Local Fourier k-grid (k=1,2,3) analysis for Navier-Stokes-type systems

R. Wienands and C.W. Oosterlee

GMD - Institute for Algorithms and Scientific Computing (SCAI)
Schloss Birlinghoven, D-53754 Sankt Augustin, Germany


Local Fourier one- (smoothing) and two-grid analysis (LFA) [1,2,6] are well-known tools for the quantitative analysis and the design of efficient multigrid methods for several problems. The two-grid analysis is the basis for classical asymptotic multigrid convergence estimates [6]. Moreover, it is the main analysis tool for nonsymmetric problems. For several multigrid components or cycle variants, however, the overall multigrid convergence cannot be approximated accurately by two-grid factors. For example, if one is interested in the varying performance of V- and W-cycles, of pre- and post-smoothing, of different smoothers on different grids or of different discretizations on different grids one has to consider at least one additional grid leading to a three-grid analysis [8].

Although LFA is often applied to scalar equations, two-grid values for systems of equations are rarely found in the literature and three-grid values are completely missing. To close this gap we developed a freely available, general Fourier analysis program - LFA00_2D - which will be presented in the first part of the talk. LFA00_2D is a set of Fortran77 subroutines to perform Fourier k-grid (k=1,2,3) analysis for two-dimensional systems of PDEs yielding measures of h-ellipticity [1], smoothing factors, two- and three-grid convergence factors and norms of the two- and three-grid operators. Several discretizations of well-known systems, like the biharmonic system, the Stokes equations, the Oseen equations (linearized Navier-Stokes equations) have already been implemented. Furthermore, an option to analyze your own linearized system is available. LFA00_2D supports a large variety of multigrid components including

It is, furthermore, possible to estimate convergence factors if the two- or three-grid operators are used as preconditioners for GMRES [7].

In the second part of the talk, we evaluate several non-staggered discretizations for Navier-Stokes-type systems (w.r.t. an efficient multigrid treatment) in order to demonstrate the usefulness of the analysis program. Here, we focus on second order discretizations.
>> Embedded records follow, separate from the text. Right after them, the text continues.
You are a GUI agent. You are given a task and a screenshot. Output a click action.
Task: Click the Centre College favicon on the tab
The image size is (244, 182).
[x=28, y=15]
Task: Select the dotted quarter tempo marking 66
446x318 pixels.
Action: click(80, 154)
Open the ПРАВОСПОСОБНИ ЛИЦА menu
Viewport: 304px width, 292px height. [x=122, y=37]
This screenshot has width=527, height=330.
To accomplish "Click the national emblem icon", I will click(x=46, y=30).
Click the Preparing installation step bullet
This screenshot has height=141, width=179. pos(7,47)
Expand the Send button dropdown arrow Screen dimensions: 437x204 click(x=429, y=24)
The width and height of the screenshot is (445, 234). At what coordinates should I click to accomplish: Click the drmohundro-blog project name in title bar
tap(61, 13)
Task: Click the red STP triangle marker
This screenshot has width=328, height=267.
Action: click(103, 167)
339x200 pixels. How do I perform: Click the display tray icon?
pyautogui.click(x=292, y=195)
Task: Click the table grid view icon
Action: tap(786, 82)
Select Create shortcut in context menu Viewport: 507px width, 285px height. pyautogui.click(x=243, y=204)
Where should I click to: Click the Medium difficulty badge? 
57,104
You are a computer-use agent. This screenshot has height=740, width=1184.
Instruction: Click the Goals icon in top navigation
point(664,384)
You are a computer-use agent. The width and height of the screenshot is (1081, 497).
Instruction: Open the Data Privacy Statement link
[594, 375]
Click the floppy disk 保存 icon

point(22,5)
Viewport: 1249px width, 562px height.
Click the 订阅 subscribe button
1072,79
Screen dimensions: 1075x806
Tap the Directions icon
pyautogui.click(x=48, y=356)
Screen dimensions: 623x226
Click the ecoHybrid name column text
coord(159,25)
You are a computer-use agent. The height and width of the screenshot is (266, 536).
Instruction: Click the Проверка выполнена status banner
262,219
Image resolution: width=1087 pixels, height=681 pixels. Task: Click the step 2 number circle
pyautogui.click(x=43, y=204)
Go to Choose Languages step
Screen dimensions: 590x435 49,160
In particular, the Stokes and the Oseen equations are investigated, discretized by central differences with an artificial pressure correction term in the continuity equation (for low Reynolds numbers) or by higher order upwind schemes like Dick's flux difference splitting [4] using van Leer's kappa-scheme [5] (for high Reynolds numbers).
The Fourier results are confirmed by numerical experiments with the incompressible Navier-Stokes equations.